**Records supplied:**
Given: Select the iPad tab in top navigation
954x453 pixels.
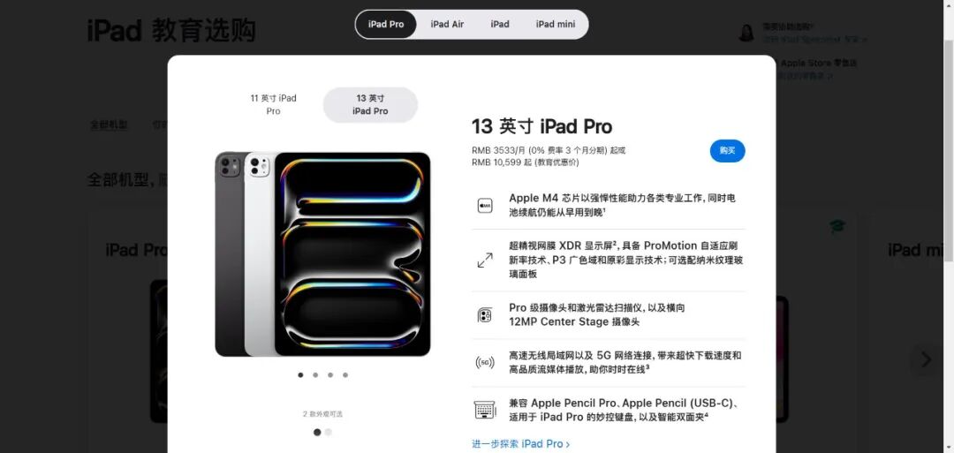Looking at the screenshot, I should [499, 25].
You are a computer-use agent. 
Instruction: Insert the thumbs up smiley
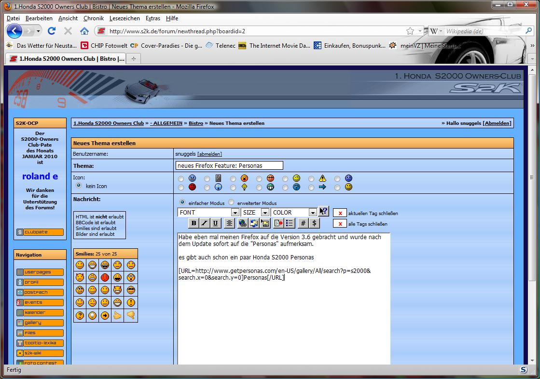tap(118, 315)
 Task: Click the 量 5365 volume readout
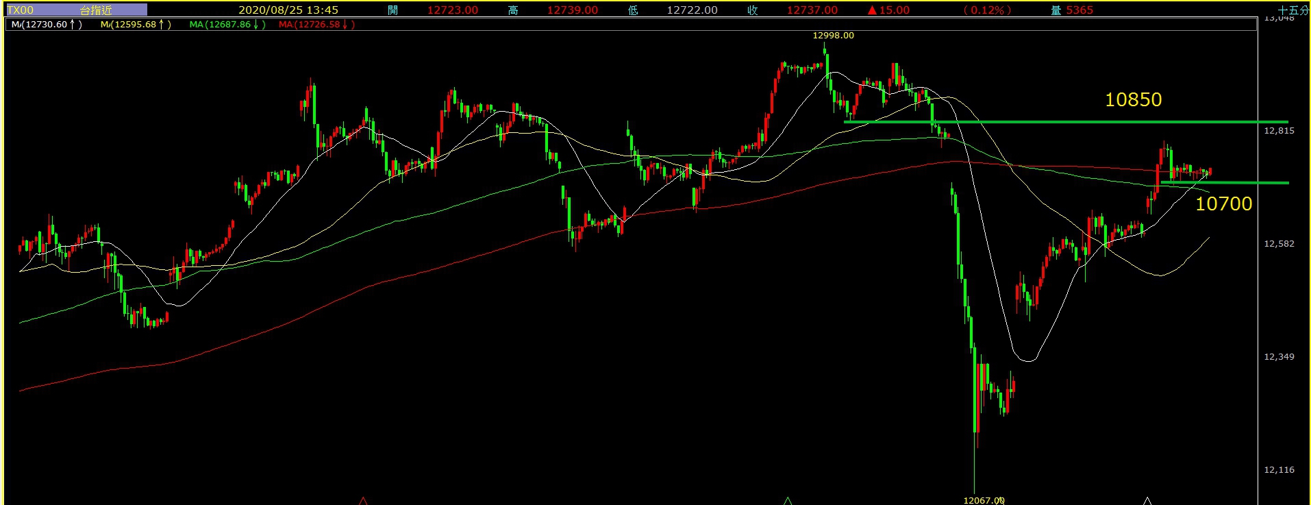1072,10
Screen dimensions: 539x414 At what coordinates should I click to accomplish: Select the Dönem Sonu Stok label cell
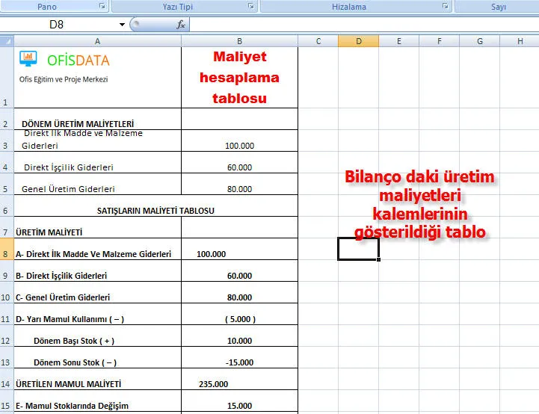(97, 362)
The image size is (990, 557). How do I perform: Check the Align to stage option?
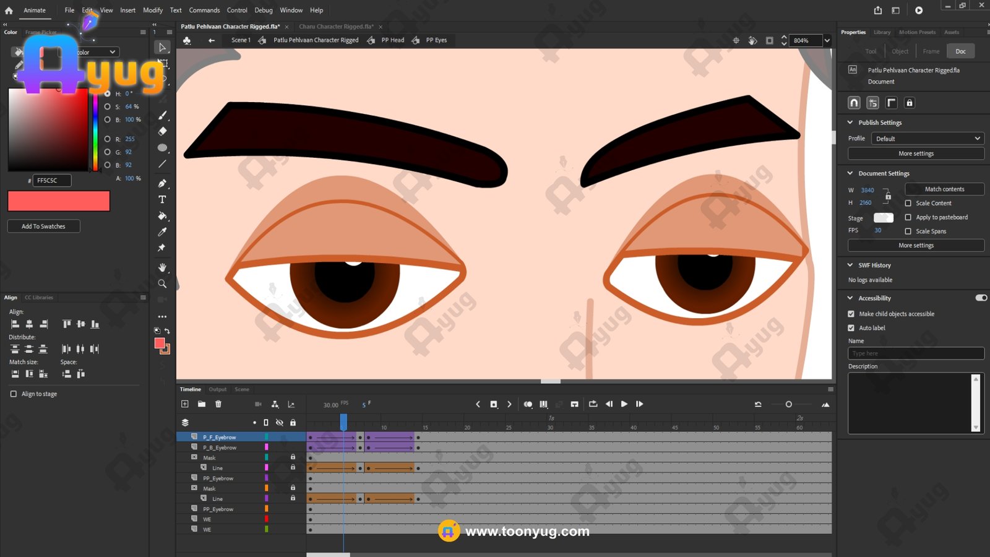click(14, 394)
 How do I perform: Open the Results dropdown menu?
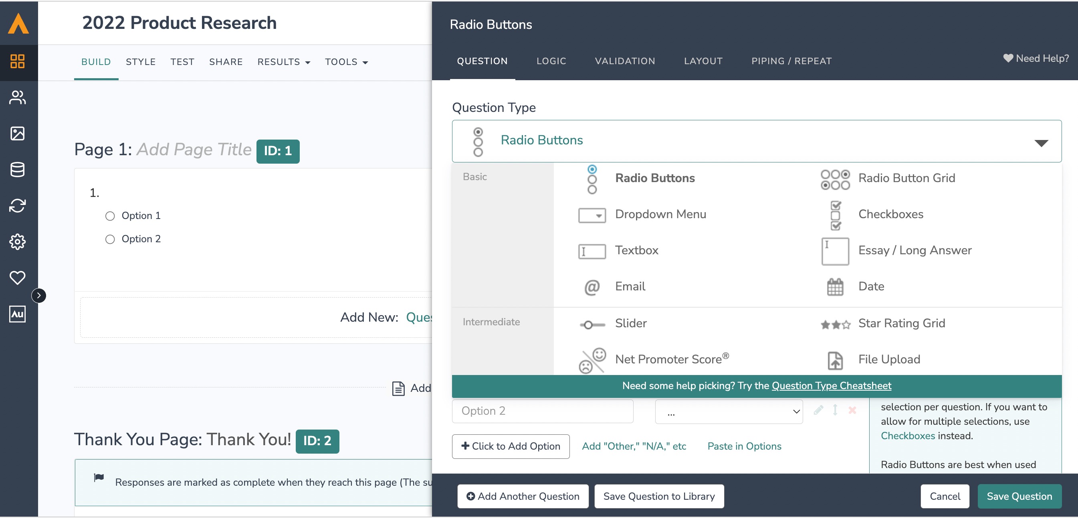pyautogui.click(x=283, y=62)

**Stated goal:**
Rewrite the items starting at the line containing "Screen dimensions: 539x414" and ending at the last item, keeping their text and raising every coordinate in the answers by 31. Leave out the pictures.

**Correct answer:**
Screen dimensions: 539x414 At what coordinates should I click to accomplish: Select the Dönem Sonu Stok label cell
(128, 393)
The image size is (990, 557). How do I perform: Check the Align to stage option?
click(45, 425)
 How do I perform: Open the Results dropdown menu?
pyautogui.click(x=314, y=93)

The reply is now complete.